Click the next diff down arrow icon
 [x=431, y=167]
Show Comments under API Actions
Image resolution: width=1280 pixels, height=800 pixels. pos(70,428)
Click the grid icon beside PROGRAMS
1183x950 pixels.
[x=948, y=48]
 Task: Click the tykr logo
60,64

Action item: Retype the whole of the listing. Nothing may be altered or omitted.

Solution below:
Click the next diff down arrow icon
 [x=431, y=167]
Show Comments under API Actions
Image resolution: width=1280 pixels, height=800 pixels. pos(70,428)
Click the grid icon beside PROGRAMS
1183x950 pixels.
[x=948, y=48]
 Task: Click the tykr logo
60,64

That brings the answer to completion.